[Items from a collection]
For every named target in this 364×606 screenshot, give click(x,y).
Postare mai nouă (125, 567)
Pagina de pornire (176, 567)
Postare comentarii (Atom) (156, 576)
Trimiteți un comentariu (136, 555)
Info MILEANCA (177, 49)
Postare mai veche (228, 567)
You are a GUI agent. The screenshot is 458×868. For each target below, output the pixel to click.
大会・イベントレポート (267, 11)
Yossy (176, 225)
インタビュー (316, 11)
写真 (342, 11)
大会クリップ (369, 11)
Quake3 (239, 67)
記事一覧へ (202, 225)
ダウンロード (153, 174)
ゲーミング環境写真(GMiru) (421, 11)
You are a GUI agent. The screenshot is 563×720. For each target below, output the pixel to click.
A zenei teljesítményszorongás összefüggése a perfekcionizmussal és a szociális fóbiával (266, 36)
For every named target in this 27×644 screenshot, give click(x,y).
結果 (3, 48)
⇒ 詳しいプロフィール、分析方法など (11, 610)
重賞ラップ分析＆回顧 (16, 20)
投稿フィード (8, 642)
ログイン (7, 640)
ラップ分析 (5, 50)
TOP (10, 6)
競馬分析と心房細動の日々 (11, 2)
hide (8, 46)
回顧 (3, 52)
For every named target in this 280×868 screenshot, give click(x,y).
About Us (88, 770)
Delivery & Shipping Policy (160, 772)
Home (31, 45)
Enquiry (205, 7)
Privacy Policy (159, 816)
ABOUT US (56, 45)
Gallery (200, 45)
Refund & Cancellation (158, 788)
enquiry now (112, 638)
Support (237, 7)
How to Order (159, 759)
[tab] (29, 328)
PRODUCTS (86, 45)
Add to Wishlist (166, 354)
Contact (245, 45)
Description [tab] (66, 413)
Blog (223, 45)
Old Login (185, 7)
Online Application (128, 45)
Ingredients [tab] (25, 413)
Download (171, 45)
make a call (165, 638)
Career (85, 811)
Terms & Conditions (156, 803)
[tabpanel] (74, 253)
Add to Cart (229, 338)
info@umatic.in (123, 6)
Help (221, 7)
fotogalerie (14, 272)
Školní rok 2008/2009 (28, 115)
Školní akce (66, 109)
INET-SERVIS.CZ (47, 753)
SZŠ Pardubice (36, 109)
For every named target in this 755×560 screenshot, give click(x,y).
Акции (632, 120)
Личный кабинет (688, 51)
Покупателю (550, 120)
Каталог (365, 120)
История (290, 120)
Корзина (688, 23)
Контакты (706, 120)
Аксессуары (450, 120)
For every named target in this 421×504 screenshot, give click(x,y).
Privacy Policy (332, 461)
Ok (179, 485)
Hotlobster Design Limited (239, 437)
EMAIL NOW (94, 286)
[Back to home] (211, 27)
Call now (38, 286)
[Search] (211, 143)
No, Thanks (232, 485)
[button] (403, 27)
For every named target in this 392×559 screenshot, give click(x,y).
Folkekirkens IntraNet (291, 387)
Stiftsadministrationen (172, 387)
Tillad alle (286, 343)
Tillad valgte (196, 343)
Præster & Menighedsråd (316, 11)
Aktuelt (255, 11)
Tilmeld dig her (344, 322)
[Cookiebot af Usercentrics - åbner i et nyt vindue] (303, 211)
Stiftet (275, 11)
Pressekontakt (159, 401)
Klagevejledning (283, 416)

Objective => Can you swap every "named target" in the items above for "labeled target" and give them again with nothing else changed?

Exercise response =>
For every labeled target in this 364×606 screenshot, give click(x,y).
Postare mai nouă (125, 567)
Pagina de pornire (176, 567)
Postare comentarii (Atom) (156, 576)
Trimiteți un comentariu (136, 555)
Info MILEANCA (177, 49)
Postare mai veche (228, 567)
You are a GUI agent. The screenshot is 458×868. For each target below, output the pixel to click.
大会・イベントレポート (267, 11)
Yossy (176, 225)
インタビュー (316, 11)
写真 (342, 11)
大会クリップ (369, 11)
Quake3 (239, 67)
記事一覧へ (202, 225)
ダウンロード (153, 174)
ゲーミング環境写真(GMiru) (421, 11)
You are a GUI agent. The screenshot is 563×720. For each target below, output the pixel to click.
A zenei teljesítményszorongás összefüggése a perfekcionizmussal és a szociális fóbiával (266, 36)
For every labeled target in this 27×644 screenshot, give click(x,y).
結果 (3, 48)
⇒ 詳しいプロフィール、分析方法など (11, 610)
重賞ラップ分析＆回顧 (16, 20)
投稿フィード (8, 642)
ログイン (7, 640)
ラップ分析 (5, 50)
TOP (10, 6)
競馬分析と心房細動の日々 (11, 2)
hide (8, 46)
回顧 (3, 52)
For every labeled target in this 280×868 screenshot, give click(x,y).
About Us (88, 770)
Delivery & Shipping Policy (160, 772)
Home (31, 45)
Enquiry (205, 7)
Privacy Policy (159, 816)
ABOUT US (56, 45)
Gallery (200, 45)
Refund & Cancellation (158, 788)
enquiry now (112, 638)
Support (237, 7)
How to Order (159, 759)
[tab] (29, 328)
PRODUCTS (86, 45)
Add to Wishlist (166, 354)
Contact (245, 45)
Description [tab] (66, 413)
Blog (223, 45)
Old Login (185, 7)
Online Application (128, 45)
Ingredients [tab] (25, 413)
Download (171, 45)
make a call (165, 638)
Career (85, 811)
Terms & Conditions (156, 803)
[tabpanel] (74, 253)
Add to Cart (229, 338)
info@umatic.in (123, 6)
Help (221, 7)
fotogalerie (14, 272)
Školní rok 2008/2009 (28, 115)
Školní akce (66, 109)
INET-SERVIS.CZ (47, 753)
SZŠ Pardubice (36, 109)
For every labeled target in this 755×560 screenshot, give click(x,y).
Акции (632, 120)
Личный кабинет (688, 51)
Покупателю (550, 120)
Каталог (365, 120)
История (290, 120)
Корзина (688, 23)
Контакты (706, 120)
Аксессуары (450, 120)
For every labeled target in this 421×504 screenshot, give click(x,y).
Privacy Policy (332, 461)
Ok (179, 485)
Hotlobster Design Limited (239, 437)
EMAIL NOW (94, 286)
[Back to home] (211, 27)
Call now (38, 286)
[Search] (211, 143)
No, Thanks (232, 485)
[button] (403, 27)
For every labeled target in this 392×559 screenshot, give click(x,y).
Folkekirkens IntraNet (291, 387)
Stiftsadministrationen (172, 387)
Tillad alle (286, 343)
Tillad valgte (196, 343)
Præster & Menighedsråd (316, 11)
Aktuelt (255, 11)
Tilmeld dig her (344, 322)
[Cookiebot af Usercentrics - åbner i et nyt vindue] (303, 211)
Stiftet (275, 11)
Pressekontakt (159, 401)
Klagevejledning (283, 416)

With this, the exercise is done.